From the whitepaper:
BranchScope works by forcing collisions between the attacker and selected victim branches and exploiting these collisions to infer information about the victim branch. ...In order to achieve collisions, we must overcome the unpredictability of the complex hybrid prediction mechanisms used in modern CPUs. BranchScope overcomes this by generating branch patterns that force the branch predictor to select the local one-level prediction even when complex multi-level predictors are present in the processor. Second, after collisions are reliably created, the victim's branch direction can be robustly disclosed by an attacker executing a pair of branches with predefined outcomes, measuring the prediction accuracy of these branches, and correlating this information to the predictor state and thus to the direction of the victim's branch.
For comparison, Spectre (variant 2) relied on manipulation of the branch target buffer, selectively executing branch instructions in a way that causes the processor cache to be visible to a malicious program. (The inner workings of this are slow, as it requires roughly 30 minutes for initialization and has only been demonstrated at a max of 2,000 bytes per second.)

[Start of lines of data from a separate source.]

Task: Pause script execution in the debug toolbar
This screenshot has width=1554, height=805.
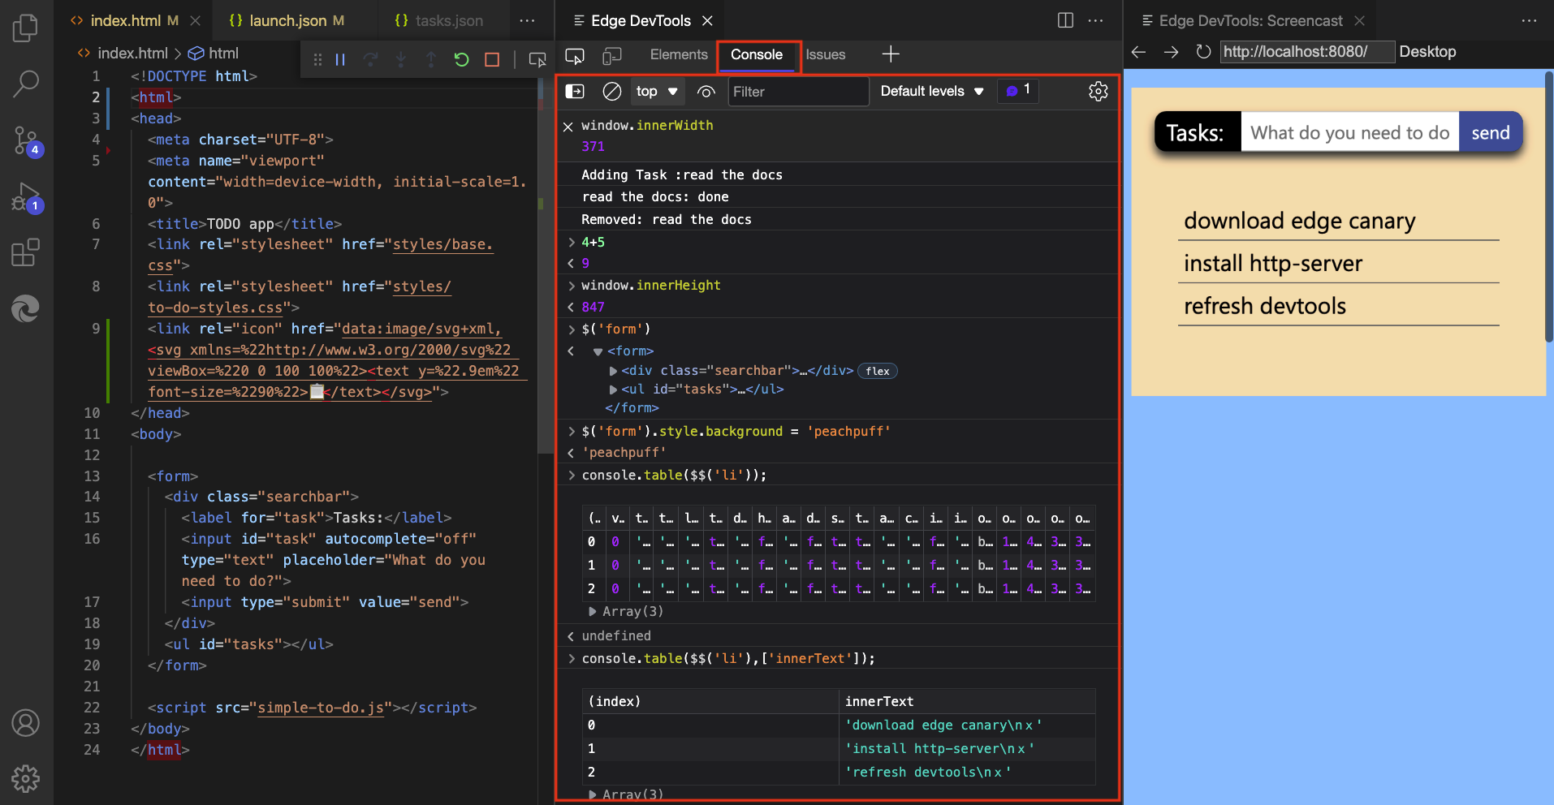Action: pyautogui.click(x=340, y=58)
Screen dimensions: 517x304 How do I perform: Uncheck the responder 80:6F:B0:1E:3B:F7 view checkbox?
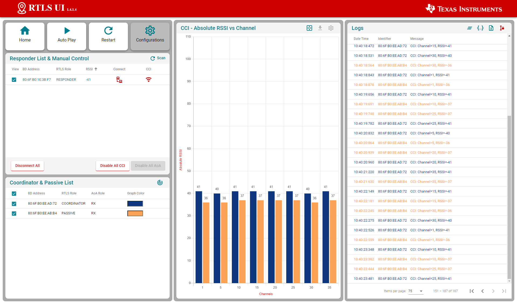(14, 80)
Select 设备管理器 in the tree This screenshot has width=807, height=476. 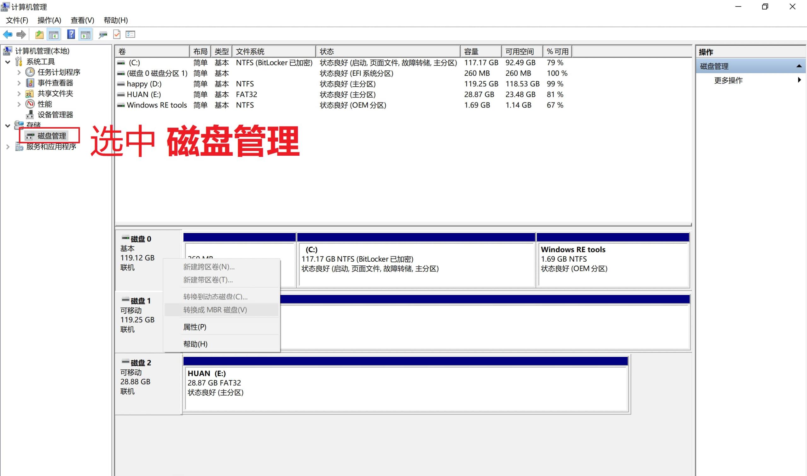click(55, 115)
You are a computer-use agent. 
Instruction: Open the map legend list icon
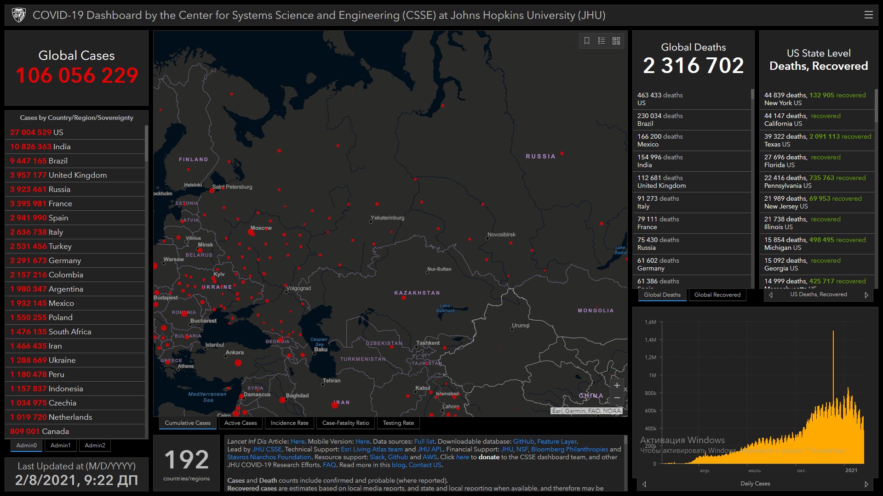(602, 41)
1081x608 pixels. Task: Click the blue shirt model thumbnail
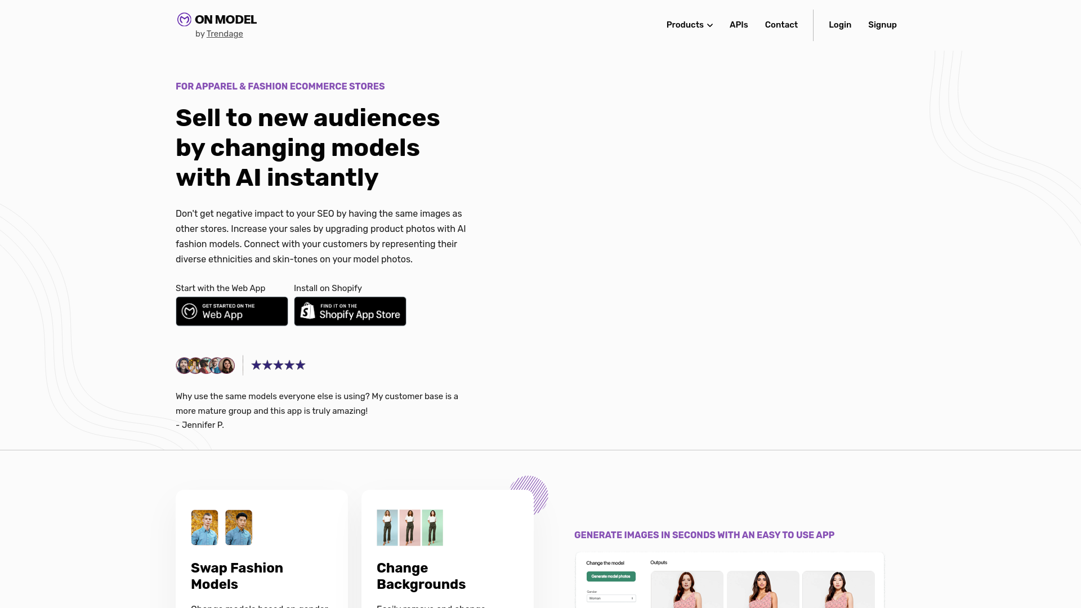204,527
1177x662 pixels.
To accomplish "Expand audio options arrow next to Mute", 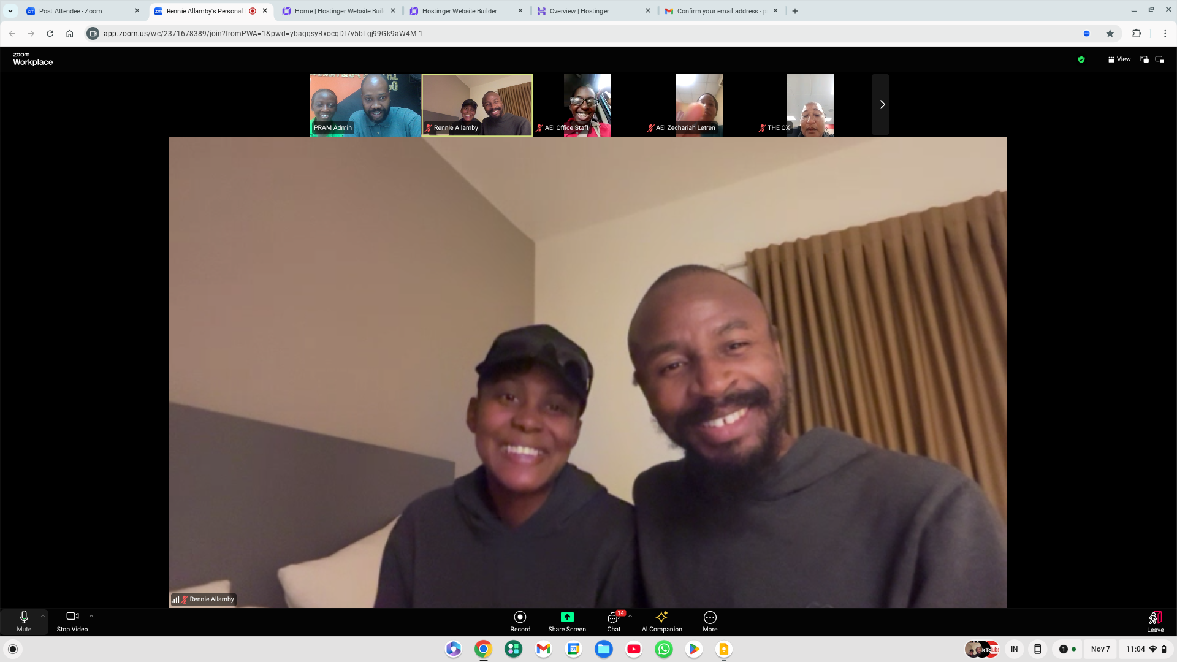I will pyautogui.click(x=42, y=616).
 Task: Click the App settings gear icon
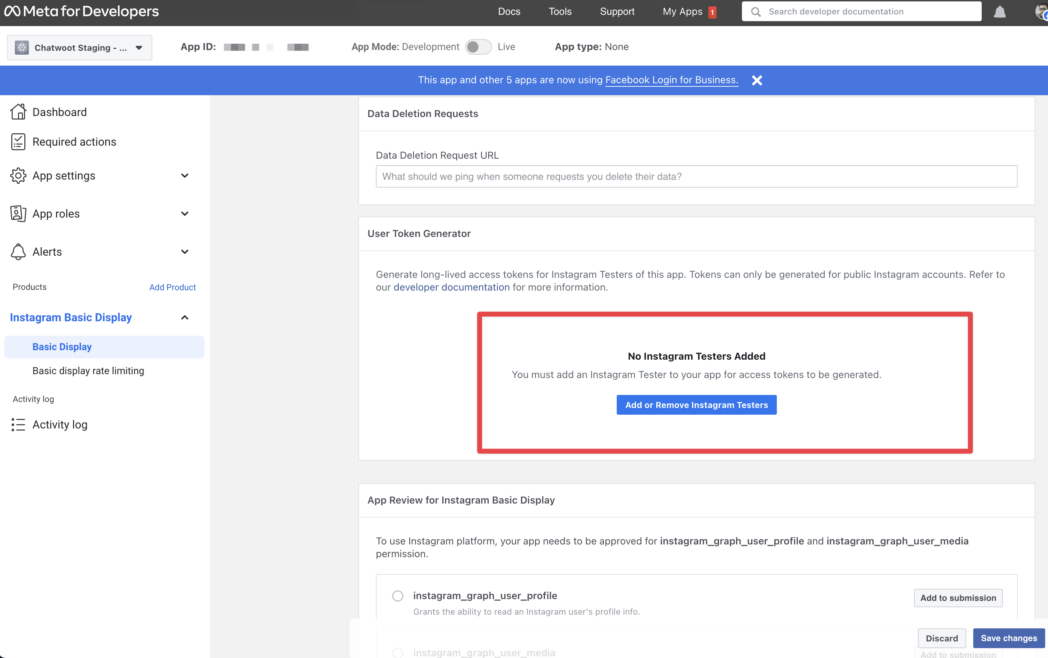pos(18,175)
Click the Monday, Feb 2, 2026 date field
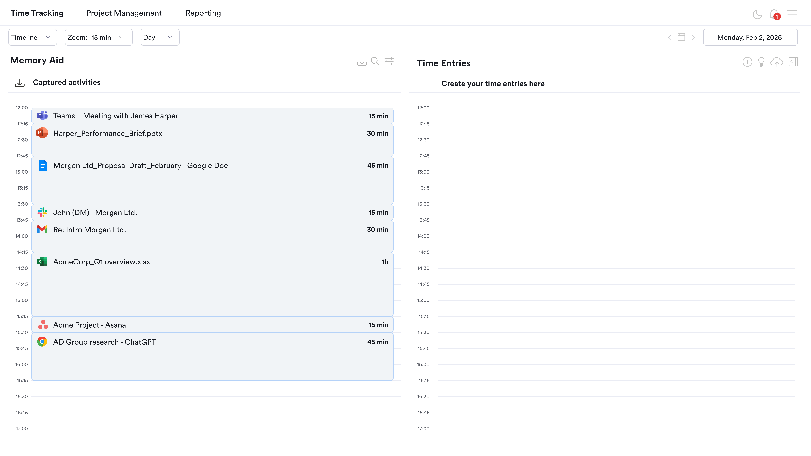This screenshot has height=456, width=811. (x=750, y=37)
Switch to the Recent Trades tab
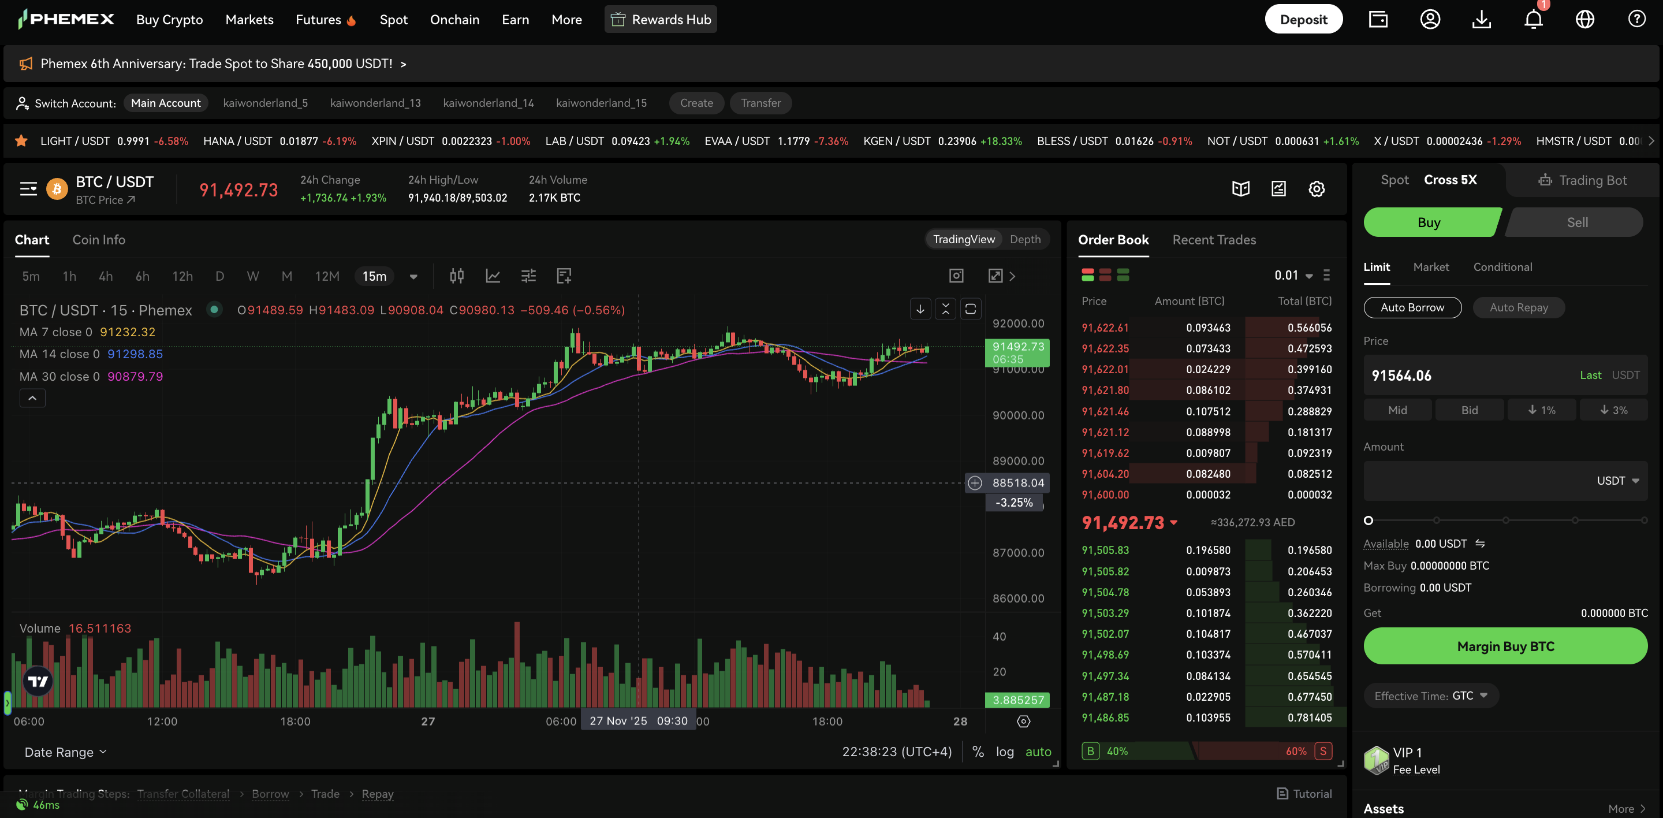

While Spectre was not shown to be able to penetrate Intel's Software Guard Extensions, this capability was added earlier this month with the disclosure of SgxPectre, which extends the initial Spectre vulnerability to combines with vulnerable code patterns in the existing SGX runtime libraries to gain complete access to the contents of secure enclaves used to protect data from being used by applications at a higher privilege level.
Similarly, BranchScope is capable of reading data that should be protected by SGX, and is also shown by the authors to be capable of defeating address space randomization (ASLR). BranchScope is still exploitable on systems that have received patches for Spectre. The authors have demonstrated the vulnerability on Intel's Sandy Bridge, Haswell, and Skylake processors with an error rate of less than 1%.
Vulnerabilities relating to speculative execution are likely to persist for the foreseeable future, as additional attack vectors like BranchScope are discovered. While patches for affected Intel processors created in the last decade have since been published (after some initial difficulties), as well as for AMD and IBM POWER processors, speculative execution side-channel attacks are a relatively new paradigm for security researchers to investigate. While these vulnerabilities are not easily exploitable by criminals—they require an ability to run code on the system to begin with—full defenses against this type of attack are likely to be a multi-year effort.
Update: A spokesperson from Intel provided this statement to TechRepublic:
"We have been working with these researchers and we have determined the method they describe is similar to previously known side channel exploits. We anticipate that existing software mitigations for previously known side channel exploits, such as the use of side channel resistant cryptography, will be similarly effective against the method described in this paper. We believe close partnership with the research community is one of the best ways to protect customers and their data, and we are appreciative of the work from these researchers.
For the record, the researchers described their own approach to patching BranchScope in the original whitepaper, noting that the vulnerability is unaffected by patches for Spectre.